July 31, 2003

Good rocking tonight

First Bob Hope, now we've lost the great Sam Phillips. This has been a tough week for pop icons. Keep on rockin', Sam.

Sam Phillips, who discovered Elvis Presley and helped usher in the rock 'n' roll revolution, died Wednesday. He was 80.

Phillips founded Sun Records in Memphis in 1952 and helped launch the career of Presley, then a young singer who had moved from Tupelo, Miss. He produced Presley's first record, the 1954 single that featured "That's All Right, Mama" and "Blue Moon of Kentucky."

"God only knows that we didn't know it would have the response that it would have," Phillips said in an interview in 1997. "But I always knew that the rebellion of young people, which is as natural as breathing, would be a part of that breakthrough," he said.

via ABC News

A&E prepared a good film about him a few years ago. The description for the video sums it up pretty well:

From a small storefront on Memphis' Union Avenue, he launched a revolution. Driven by his love of the music he heard as a child in Mississippi, he introduced a parade of powerful new voices to the world, among them a gangly kid named Elvis.

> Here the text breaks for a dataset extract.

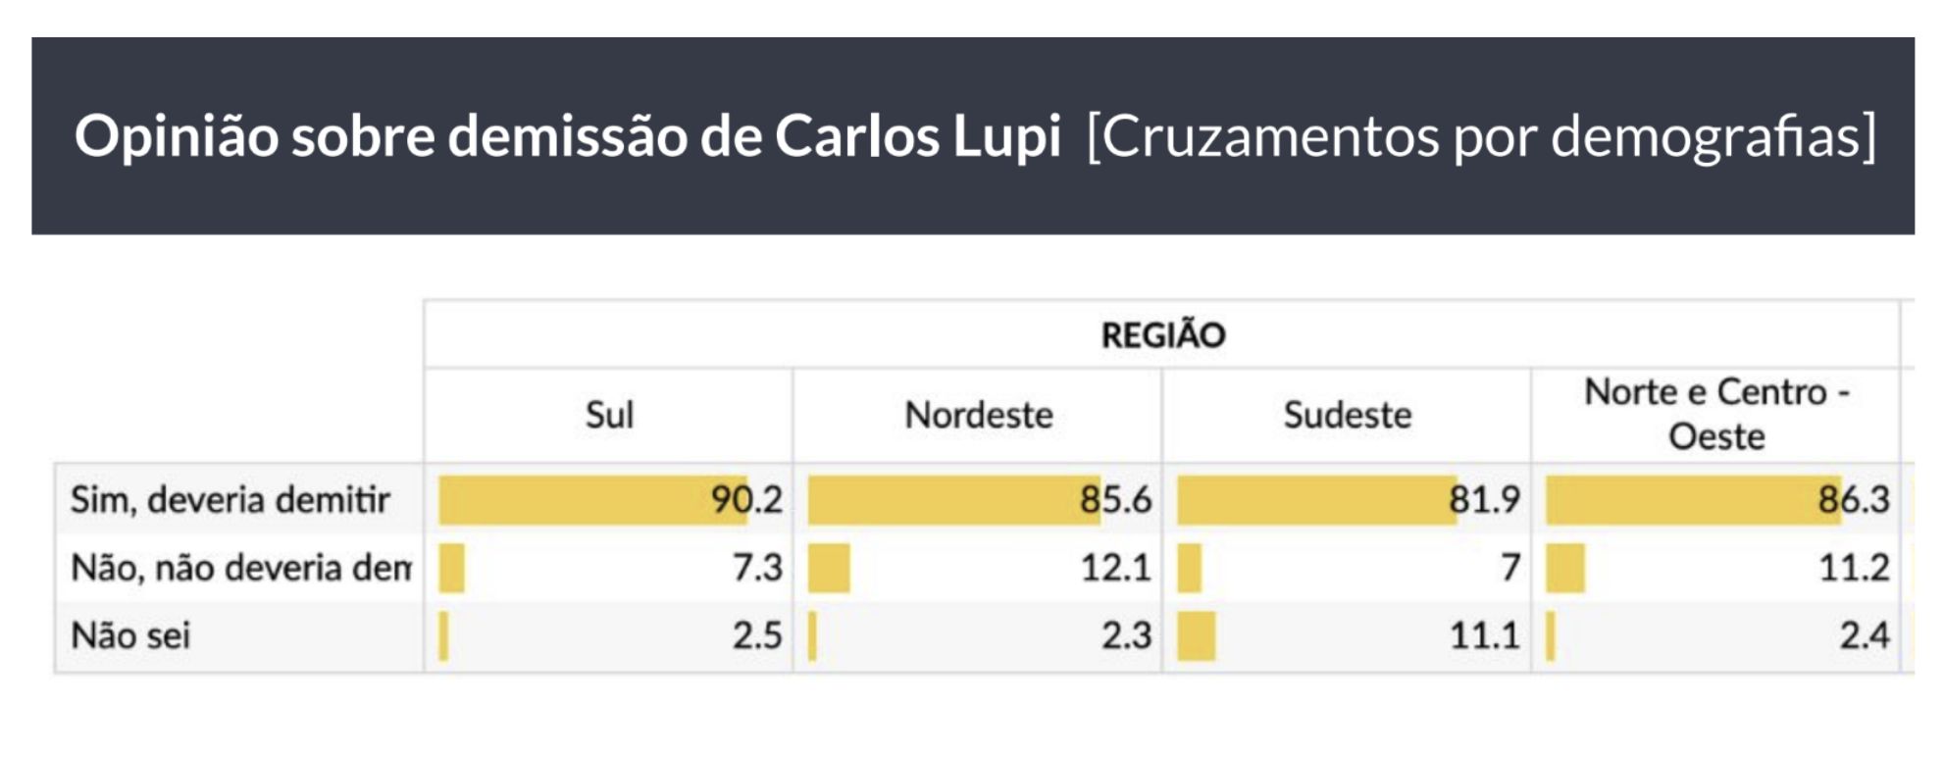Click the 11.2 cell under Norte e Centro-Oeste

click(1716, 568)
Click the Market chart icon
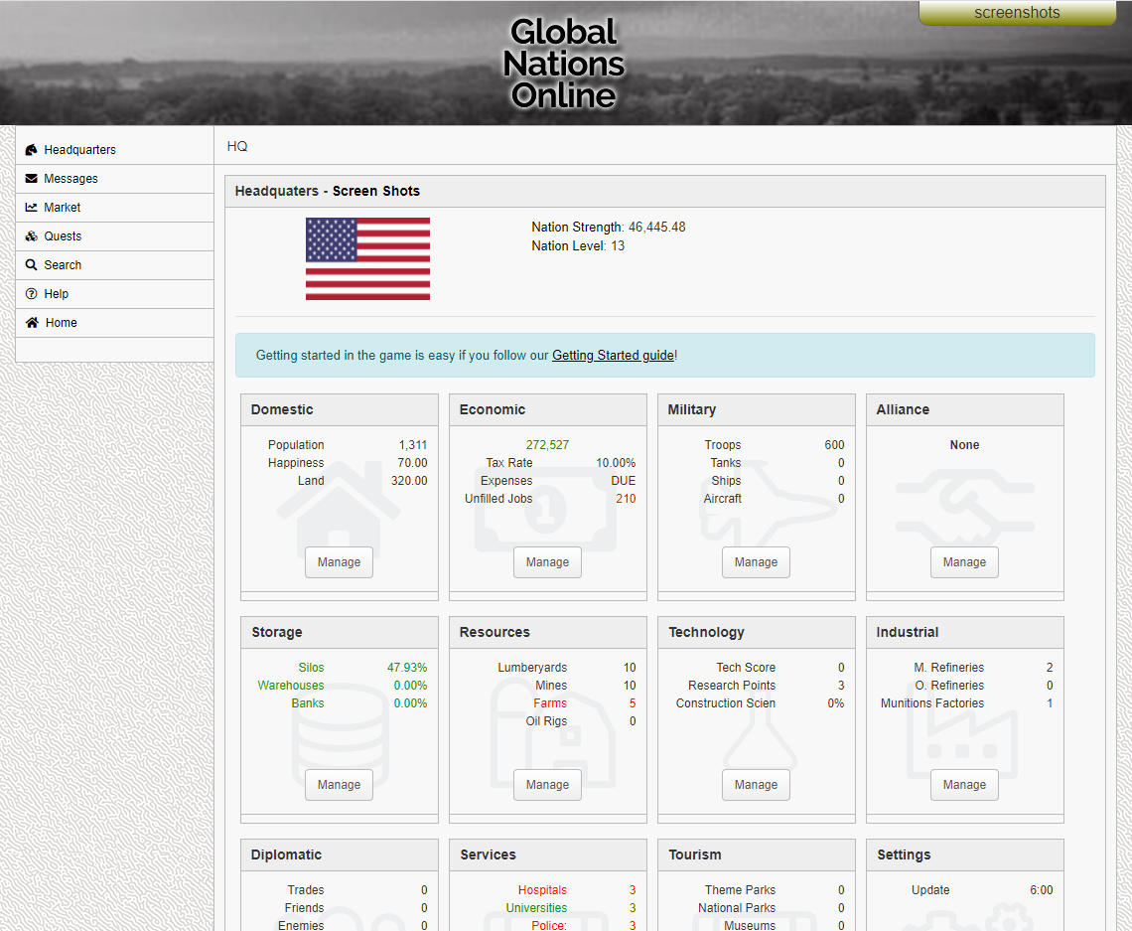Viewport: 1132px width, 931px height. 32,208
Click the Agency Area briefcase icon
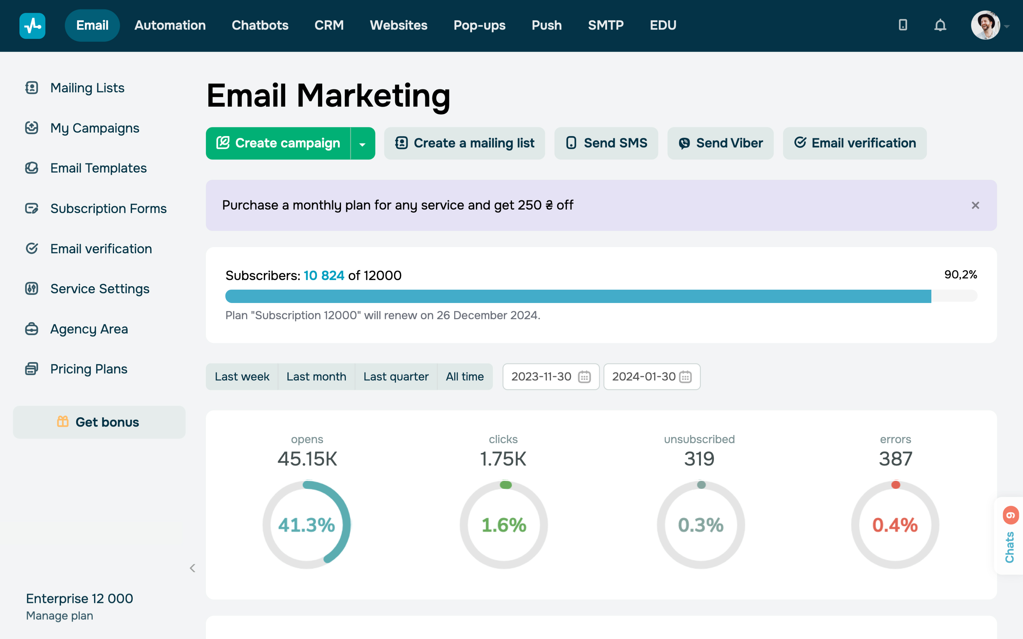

Sam Phillips was a white man with a deep love for black music and a determination to get good songs heard, no matter who made them. From his legendary Sun Studios flowed a succession of hits by a roster of performers that reads like a who's who of musical legends: Jerry Lee Lewis, BB King, Johnny Cash, Carl Perkins, Charlie Rich, Bobby Bland and Howlin' Wolf.